La prochaine fois que je verrais Trimidis, je me fis la promesse de lui demander d'arrêter de dire des choses pareilles. Ce n'était bon qu'à m'attirer le coup du sort.

« Aussi efficace ? » me fis-je tout de même la réflexion.

Peut-être pas. Parce qu'apparemment, les filets avaient beau me terroriser, je leur survivais. Une chute de plusieurs kilomètres pouvait bien se finir, au prix de quelques souvenirs sans importance. Les épées, en revanche, c'était une autre affaire. Et sans avoir pu devenir experte en la matière, il n'y avait qu'à vivre quelques mois dans ce royaume, pour comprendre qu'un bout de métal aiguisé pouvait devenir la plus dangereuse des aberrations.

J'avais tant craché sur le droit à la vie, depuis que j'avais mis les plumes ici. Sans doute, je ne m'étais jamais demandée ce que cela faisait de mourir.

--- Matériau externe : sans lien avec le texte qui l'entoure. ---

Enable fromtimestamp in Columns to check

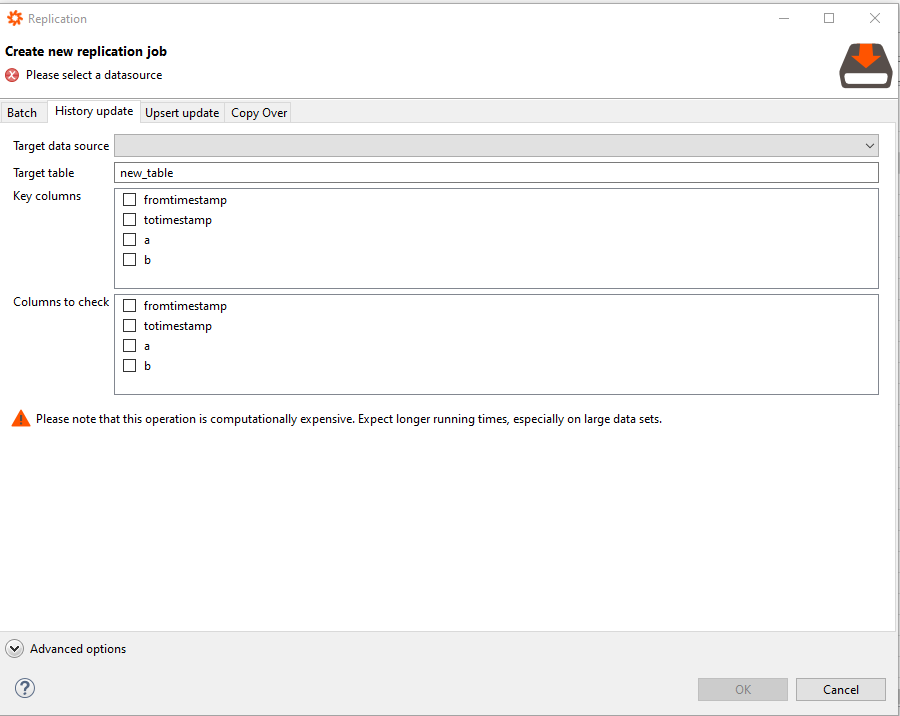(x=129, y=306)
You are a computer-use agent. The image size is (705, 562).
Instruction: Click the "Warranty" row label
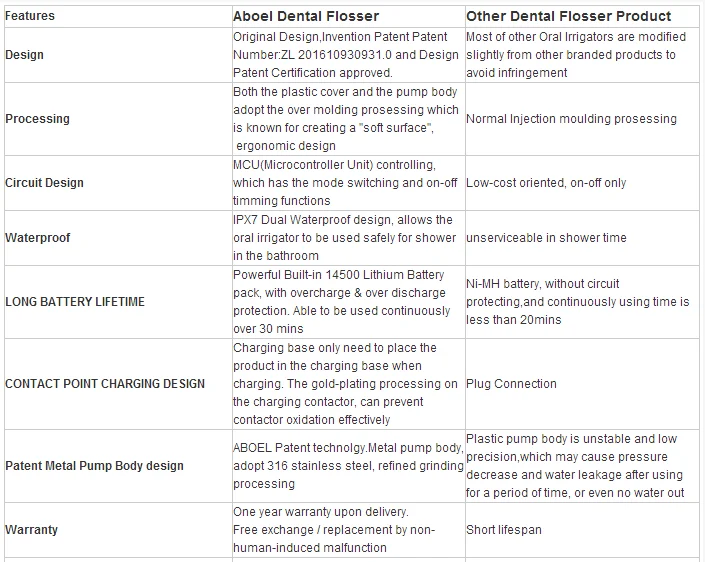pos(33,529)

J'étais là. Hagarde, les yeux à la fois plongés dans le gouffre, et posés sur l'épée rougie qui disparaissait dans les plis de ma robe. Au-dessus, l'Utopien serrait fort mon poignet. Le métal, sous ma peau, déversait un concentré de vent et de vide. J'avais mal au bras. J'avais froid.

« ... Je comprends pas. »

Alors que quelque chose aurait dû me garder éveillée à tout prix, la fatigue me frappait plus fort qu'une corde en chute libre. Mes yeux voulaient se fermer, et ma première pensée fut pour Chef. Je le maudissais. S'il m'avait laissée dormir tout à l'heure, au lieu de me faire travailler sur ce satané filet, je n'en serais pas là. Mes paupières étaient collantes. La sueur brûlait ma vision.

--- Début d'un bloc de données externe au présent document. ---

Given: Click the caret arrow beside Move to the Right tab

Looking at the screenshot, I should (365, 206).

« ... Est-ce que c'est... normal ? »

Je me tournai vers l'asperge. Lui aussi remarquait que quelque chose clochait. Loin de me regarder, une fois n'était pas coutume, il fixait son épée. Souriant, bien sûr, mais menton rentré. Cela en disait long. Jamais je ne l'avais vu si loin de sa posture habituelle.

— Et alors ? marmonnai-je dans un rictus à moitié voulu. On a perdu la main ?

C'était plutôt moi qui étais en train de perdre la mienne, mais je me comprenais. L'autre releva ses pupilles de charbon, sûrement pas pour m'écouter, plutôt pour constater que je pouvais encore faire la conversation sans recracher mon sang.

L'épée était plantée dans mon thorax. La garde, enserrée par la poigne de l'asperge, n'était qu'à quelques dizaines de centimètres de ma robe en lambeaux. Il avait enfoncé la majeure partie de son arme entre mes côtes. Elle aurait dû faire son travail. Je devrais être empalée, en train de gentiment rendre l'âme.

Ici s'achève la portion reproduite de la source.